Study spurs new progress on AIDS vaccines
Efforts to prevent AIDS have been hampered by a biological roadblock: the failure of experimental vaccines to spur the production of effective antibodies against HIV-1, the virus that causes AIDS in humans.
When HIV-1 enters the body, it mutates rapidly. In just one week, it evolves more in a single individual than the influenza A virus does in an entire year all over the world. The immune system responds with antibodies that head for specific bits of protein known as epitopes on the viral surface. To be effective, the antibodies must bind to sections of the virus that cannot change.
Scientists have tried to target just such an area: a patch of protein called GP41 – specifically, a section known as the membrane-proximal external region (MPER). They have fastened a piece of the MPER to protein scaffolds that were injected as vaccines into animals. The resulting antibodies, it was hoped, would cripple the viruses carrying the epitope, preventing HIV-1 from entering cells.
When this technique was tested in animals, however, something puzzling occurred: the antibodies were able to recognize and bind to the scaffold and the MPER epitope, but they failed to neutralize the virus.
Now, a research team at Dana-Farber, Harvard and Northeastern universities, and the National Institutes of Health has uncovered the reason for the antibodies’ seeming ineptitude – reinvigorating a promising line of study in AIDS vaccines and suggesting that antibodies may one day be used as precision tools for performing “surgery” on cell membranes. Their study in Nature Structural & Molecular Biologydescribes the discovery and its implications for future advances against AIDS and other diseases.
Researchers led by Dana-Farber’s Mikyung Kim, PhD, and Ellis Reinherz, MD, examined the interaction between the MPER and a key antibody, 2F5, in extreme detail, finding it to be far more intricate than previously thought – a complex, dynamic encounter in which both structures are subtly reshaped.
“GP41 and the GP120 subunit attached to it are the only viral proteins exposed on the surface of HIV-1,” says Reinherz, the study’s senior author. The bits of protein serve as the virus’s hook for snaring human cells: when the hook binds to its receptor on a cell, the cell and virus fuse, setting the stage for the virus to enter the cell and tamper with its genetic program.
Reinherz and his associates knew that the 2F5 antibody homes in on a “core” section of GP41, a kind of molecular sweet spot at the base of the epitope, where it emerges from HIV-1’s surface.

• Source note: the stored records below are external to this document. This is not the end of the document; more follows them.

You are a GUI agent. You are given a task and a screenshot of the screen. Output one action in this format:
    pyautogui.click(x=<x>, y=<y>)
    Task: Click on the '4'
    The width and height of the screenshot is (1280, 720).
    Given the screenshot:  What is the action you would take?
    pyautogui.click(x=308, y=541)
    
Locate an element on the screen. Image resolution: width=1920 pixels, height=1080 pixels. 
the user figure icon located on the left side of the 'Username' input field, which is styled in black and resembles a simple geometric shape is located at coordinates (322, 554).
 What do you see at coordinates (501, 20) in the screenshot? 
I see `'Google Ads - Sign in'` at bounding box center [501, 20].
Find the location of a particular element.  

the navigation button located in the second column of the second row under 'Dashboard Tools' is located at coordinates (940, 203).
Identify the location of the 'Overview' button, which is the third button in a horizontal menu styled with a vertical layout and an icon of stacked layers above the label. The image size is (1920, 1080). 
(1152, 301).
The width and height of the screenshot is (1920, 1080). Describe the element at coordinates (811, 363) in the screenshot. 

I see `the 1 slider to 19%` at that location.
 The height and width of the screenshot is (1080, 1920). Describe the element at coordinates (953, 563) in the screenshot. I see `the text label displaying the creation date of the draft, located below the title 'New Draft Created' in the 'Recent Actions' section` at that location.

Using nuclear magnetic resonance spectroscopy, electron paramagnetic resonance, and hydrogen-deuterium exchange mass spectrometry, the team took a close-up look at 2F5’s coupling with the MPER.
They learned that the antibody interacts with sections of the MPER beside the core region, and found the interaction dramatically changes the shape and structure of 2F5: a looped segment of the antibody becomes a scoop for pulling up an otherwise hidden part of GP41 from the viral surface. Only when it accesses that buried region can the antibody render the virus harmless – much as a munitions expert defuses a bomb by first exposing its inner wiring.
“The discovery solves the paradox of why antibodies generated in response to the core region of the antibody have proven ineffective in neutralizing HIV-1,” says Kim, the study’s first author. More research is needed to learn whether vaccines based on larger sections of GP41 can better protect against HIV-1 infection.
Antibodies’ ability to change the structure of their target molecule is not limited to 2F5. The new study raises the possiblity that antibodies can function as “nanotools” – tiny knives or extractors – for surgically operating on the surface of individual cells, the authors say.
Contributing to the study were Dana-Farber’s Likai Song, MD, PhD, Yuxing Cheng, Shreoshi Majumdar, and Jia-Huai Wang, PhD; Kasper D. Rand, PhD, Xiaomeng Shi, and John R. Engen, PhD, of Northeastern; Zhen-Yu J. Sun, PhD, Amr F. Fahmy, PhD, and Gerhard Wagner, PhD, of Harvard Medical School; and Gilad Ofek, PhD, Yongping Yang, PhD, and Peter D. Kwong, PhD, from the National Institutes of Health. The multidisciplinary tem was funded by the Division of AIDS at the National Institute of Allergy and Infectious Disease and the Bill & Melinda Gates Foundation.